Reproduce the records from their first line through the line containing "click(28, 24)", swapping every "Viewport" for "Window" and changing nothing else.
**** Data lines
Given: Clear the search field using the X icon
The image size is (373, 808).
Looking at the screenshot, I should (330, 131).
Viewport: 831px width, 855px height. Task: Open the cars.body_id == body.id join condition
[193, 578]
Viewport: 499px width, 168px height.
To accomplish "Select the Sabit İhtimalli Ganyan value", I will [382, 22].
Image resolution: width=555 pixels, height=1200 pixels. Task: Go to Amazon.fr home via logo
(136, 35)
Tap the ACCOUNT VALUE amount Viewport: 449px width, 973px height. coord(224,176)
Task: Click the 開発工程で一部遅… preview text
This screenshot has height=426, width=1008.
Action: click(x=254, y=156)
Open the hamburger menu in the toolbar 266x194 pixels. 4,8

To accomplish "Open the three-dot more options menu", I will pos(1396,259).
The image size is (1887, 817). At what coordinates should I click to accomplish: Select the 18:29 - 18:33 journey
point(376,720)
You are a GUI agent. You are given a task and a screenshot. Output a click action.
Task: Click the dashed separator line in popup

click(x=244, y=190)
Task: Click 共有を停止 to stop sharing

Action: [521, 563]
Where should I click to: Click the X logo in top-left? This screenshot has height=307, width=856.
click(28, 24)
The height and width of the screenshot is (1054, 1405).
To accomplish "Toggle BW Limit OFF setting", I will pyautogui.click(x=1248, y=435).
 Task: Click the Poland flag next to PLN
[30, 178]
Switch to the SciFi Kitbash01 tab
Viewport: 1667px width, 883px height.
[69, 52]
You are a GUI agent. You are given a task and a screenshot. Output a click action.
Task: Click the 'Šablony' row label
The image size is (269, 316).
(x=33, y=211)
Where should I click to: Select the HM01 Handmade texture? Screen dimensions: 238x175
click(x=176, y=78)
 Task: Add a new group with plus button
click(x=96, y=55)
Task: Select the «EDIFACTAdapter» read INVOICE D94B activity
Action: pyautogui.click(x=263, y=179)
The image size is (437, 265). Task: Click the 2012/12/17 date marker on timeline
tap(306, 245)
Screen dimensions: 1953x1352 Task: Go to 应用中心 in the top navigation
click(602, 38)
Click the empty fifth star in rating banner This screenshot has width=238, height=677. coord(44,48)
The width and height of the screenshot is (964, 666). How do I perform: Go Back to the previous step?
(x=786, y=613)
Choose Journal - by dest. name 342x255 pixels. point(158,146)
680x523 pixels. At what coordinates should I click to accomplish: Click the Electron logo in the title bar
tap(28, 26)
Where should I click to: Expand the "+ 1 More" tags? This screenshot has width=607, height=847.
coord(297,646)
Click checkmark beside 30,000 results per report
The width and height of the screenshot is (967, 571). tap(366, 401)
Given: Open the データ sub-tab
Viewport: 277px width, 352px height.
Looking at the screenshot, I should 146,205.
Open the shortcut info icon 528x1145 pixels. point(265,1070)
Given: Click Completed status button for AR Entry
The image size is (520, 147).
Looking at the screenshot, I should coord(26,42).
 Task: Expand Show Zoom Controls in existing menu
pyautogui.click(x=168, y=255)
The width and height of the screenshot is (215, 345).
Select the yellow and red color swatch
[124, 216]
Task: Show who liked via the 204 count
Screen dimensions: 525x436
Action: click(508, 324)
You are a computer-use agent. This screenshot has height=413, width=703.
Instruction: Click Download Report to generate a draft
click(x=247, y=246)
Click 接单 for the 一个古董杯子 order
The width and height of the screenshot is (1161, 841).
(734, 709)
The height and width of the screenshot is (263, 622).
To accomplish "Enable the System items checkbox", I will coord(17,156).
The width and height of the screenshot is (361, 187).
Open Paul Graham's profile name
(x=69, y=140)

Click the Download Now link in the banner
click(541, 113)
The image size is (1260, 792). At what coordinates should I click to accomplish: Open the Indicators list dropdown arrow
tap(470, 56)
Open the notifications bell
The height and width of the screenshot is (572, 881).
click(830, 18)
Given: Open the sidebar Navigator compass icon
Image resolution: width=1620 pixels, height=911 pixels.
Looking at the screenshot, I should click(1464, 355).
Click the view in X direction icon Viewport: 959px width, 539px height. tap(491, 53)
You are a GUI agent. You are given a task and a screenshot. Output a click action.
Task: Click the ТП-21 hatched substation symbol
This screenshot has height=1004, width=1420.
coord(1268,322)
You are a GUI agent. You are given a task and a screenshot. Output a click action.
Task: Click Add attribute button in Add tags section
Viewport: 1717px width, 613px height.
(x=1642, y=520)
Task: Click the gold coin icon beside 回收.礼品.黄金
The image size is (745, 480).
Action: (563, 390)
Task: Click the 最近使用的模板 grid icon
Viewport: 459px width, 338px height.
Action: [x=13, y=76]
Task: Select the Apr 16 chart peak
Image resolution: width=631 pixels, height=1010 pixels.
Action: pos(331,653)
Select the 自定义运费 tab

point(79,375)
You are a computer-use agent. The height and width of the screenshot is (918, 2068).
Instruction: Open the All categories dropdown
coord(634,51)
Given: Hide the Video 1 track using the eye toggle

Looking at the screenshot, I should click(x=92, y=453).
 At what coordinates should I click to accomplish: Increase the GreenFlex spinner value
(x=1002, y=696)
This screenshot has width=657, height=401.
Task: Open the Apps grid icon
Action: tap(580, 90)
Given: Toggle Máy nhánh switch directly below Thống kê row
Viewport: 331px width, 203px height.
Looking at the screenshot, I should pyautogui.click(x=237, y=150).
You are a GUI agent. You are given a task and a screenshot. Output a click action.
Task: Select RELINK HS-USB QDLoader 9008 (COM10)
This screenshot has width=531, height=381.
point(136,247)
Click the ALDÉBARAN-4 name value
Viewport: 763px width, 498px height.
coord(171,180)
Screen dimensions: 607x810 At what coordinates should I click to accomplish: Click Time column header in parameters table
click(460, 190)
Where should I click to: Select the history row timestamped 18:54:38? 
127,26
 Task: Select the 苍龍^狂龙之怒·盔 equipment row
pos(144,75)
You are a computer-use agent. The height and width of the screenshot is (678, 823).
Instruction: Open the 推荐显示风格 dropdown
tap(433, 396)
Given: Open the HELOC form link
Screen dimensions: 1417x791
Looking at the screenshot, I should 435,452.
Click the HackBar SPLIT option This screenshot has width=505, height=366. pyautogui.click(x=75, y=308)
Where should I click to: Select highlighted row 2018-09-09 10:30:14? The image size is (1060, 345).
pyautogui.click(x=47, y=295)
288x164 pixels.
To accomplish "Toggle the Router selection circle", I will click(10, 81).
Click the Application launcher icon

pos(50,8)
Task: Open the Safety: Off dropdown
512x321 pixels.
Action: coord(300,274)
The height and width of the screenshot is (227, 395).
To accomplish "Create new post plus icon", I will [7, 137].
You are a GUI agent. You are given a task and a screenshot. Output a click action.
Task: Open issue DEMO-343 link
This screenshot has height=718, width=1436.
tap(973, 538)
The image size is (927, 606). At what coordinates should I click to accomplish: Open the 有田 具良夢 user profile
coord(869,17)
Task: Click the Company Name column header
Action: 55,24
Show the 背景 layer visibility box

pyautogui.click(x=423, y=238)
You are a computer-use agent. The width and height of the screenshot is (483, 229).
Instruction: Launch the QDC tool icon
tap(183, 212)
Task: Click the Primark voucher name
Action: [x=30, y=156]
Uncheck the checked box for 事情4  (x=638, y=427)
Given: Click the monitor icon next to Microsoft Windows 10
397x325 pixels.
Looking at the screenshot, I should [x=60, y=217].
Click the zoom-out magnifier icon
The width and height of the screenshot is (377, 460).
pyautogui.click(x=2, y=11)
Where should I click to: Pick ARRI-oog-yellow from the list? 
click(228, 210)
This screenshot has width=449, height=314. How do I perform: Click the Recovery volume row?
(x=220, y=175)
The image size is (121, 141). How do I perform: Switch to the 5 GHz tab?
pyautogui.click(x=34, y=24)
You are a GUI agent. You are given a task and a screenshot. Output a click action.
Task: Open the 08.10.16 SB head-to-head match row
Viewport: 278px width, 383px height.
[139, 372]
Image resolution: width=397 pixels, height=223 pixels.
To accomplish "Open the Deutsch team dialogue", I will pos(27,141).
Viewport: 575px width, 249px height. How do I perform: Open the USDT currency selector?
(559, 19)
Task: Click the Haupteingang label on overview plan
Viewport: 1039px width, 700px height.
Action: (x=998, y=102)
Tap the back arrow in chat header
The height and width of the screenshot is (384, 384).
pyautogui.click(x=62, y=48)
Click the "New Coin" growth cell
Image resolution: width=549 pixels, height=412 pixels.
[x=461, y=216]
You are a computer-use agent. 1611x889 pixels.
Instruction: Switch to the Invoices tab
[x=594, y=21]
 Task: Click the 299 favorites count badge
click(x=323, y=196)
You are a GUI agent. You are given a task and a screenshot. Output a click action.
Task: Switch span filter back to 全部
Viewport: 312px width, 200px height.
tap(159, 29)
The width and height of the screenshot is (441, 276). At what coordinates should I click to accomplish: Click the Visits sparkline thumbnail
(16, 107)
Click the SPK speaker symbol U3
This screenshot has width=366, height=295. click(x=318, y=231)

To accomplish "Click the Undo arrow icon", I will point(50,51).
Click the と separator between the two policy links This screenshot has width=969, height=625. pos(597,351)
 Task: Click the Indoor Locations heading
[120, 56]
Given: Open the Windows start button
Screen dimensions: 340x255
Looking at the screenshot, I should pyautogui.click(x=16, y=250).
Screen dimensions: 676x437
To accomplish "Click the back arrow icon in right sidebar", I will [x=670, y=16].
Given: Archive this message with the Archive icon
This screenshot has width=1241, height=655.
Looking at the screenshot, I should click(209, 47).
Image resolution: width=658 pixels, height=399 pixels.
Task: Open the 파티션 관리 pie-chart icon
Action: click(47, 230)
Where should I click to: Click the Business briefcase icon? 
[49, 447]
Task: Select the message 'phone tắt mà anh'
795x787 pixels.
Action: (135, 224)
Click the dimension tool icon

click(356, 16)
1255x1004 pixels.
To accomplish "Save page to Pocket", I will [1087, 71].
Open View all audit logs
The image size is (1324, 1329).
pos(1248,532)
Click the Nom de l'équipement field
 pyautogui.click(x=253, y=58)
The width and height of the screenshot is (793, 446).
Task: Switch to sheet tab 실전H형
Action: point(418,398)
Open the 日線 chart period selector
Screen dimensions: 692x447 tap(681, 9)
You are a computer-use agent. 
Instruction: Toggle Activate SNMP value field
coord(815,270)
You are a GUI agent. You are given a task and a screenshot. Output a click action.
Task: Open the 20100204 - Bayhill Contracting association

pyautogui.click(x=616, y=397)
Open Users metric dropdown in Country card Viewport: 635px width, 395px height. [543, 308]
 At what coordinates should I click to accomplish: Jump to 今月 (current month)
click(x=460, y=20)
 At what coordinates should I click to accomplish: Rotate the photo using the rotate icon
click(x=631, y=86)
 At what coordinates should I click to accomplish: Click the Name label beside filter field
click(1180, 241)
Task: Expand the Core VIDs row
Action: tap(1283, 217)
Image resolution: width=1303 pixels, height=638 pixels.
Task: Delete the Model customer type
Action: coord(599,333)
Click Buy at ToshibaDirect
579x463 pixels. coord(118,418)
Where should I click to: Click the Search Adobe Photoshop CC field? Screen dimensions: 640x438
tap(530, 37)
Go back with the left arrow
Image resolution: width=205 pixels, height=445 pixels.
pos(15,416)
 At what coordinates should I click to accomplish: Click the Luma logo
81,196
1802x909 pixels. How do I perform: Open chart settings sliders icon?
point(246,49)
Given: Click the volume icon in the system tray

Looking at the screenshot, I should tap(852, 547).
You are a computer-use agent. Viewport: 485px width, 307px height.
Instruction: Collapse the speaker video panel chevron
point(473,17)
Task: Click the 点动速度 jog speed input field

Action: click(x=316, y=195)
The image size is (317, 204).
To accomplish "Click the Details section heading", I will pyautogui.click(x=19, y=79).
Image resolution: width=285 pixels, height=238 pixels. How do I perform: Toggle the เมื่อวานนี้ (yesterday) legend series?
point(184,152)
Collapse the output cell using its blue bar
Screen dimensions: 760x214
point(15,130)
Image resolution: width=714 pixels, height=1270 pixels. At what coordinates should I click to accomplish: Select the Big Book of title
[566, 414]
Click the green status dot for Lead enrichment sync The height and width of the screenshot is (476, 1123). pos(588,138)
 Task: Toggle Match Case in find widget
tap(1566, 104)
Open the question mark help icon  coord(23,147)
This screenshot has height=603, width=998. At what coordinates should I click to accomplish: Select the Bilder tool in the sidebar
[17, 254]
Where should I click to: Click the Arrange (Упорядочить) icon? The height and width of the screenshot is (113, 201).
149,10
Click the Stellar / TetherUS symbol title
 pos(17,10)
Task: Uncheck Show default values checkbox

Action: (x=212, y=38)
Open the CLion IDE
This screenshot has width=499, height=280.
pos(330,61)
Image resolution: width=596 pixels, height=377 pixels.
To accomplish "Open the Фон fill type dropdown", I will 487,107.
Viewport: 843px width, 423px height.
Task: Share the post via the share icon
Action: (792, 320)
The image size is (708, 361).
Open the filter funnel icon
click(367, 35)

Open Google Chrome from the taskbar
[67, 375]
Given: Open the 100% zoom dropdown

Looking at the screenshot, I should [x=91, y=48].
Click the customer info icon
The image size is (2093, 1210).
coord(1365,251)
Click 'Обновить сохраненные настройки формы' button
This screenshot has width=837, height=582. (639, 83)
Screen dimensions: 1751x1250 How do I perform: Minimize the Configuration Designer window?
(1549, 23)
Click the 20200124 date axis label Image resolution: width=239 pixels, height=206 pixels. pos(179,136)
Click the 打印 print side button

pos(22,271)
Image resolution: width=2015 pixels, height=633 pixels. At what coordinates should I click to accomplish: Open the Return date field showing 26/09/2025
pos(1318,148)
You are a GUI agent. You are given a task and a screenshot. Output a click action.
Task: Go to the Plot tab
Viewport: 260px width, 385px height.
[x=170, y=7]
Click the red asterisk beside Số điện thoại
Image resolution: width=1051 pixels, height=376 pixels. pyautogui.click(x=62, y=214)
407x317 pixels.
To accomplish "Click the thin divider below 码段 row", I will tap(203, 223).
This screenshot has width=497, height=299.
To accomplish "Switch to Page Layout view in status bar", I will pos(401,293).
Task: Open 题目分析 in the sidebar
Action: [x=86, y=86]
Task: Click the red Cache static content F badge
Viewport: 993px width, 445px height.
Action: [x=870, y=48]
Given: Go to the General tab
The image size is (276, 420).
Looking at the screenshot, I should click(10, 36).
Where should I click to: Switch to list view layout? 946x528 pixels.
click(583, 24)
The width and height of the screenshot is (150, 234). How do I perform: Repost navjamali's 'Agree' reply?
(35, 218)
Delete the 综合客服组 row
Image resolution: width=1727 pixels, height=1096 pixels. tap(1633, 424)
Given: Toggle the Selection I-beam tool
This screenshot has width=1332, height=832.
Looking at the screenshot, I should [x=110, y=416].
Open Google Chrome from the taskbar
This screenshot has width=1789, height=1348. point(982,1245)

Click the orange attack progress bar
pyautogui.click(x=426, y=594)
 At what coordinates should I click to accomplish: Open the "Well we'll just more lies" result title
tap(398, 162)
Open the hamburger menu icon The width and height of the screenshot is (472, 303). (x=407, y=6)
********
> [Worked answer]
Given: Clear the search field using the X icon
The image size is (373, 808).
Looking at the screenshot, I should (330, 131).
Window: 831px width, 855px height. Task: Open the cars.body_id == body.id join condition
[193, 578]
Window: 499px width, 168px height.
To accomplish "Select the Sabit İhtimalli Ganyan value", I will [382, 22].
Image resolution: width=555 pixels, height=1200 pixels. Task: Go to Amazon.fr home via logo
(136, 35)
Tap the ACCOUNT VALUE amount Window: 449px width, 973px height. coord(224,176)
Task: Click the 開発工程で一部遅… preview text
This screenshot has height=426, width=1008.
Action: click(x=254, y=156)
Open the hamburger menu in the toolbar 266x194 pixels. 4,8

To accomplish "Open the three-dot more options menu", I will pos(1396,259).
The image size is (1887, 817). At what coordinates should I click to accomplish: Select the 18:29 - 18:33 journey
point(376,720)
You are a GUI agent. You are given a task and a screenshot. Output a click action.
Task: Click the dashed separator line in popup

click(x=244, y=190)
Task: Click 共有を停止 to stop sharing

Action: [521, 563]
Where should I click to: Click the X logo in top-left? This screenshot has height=307, width=856.
click(28, 24)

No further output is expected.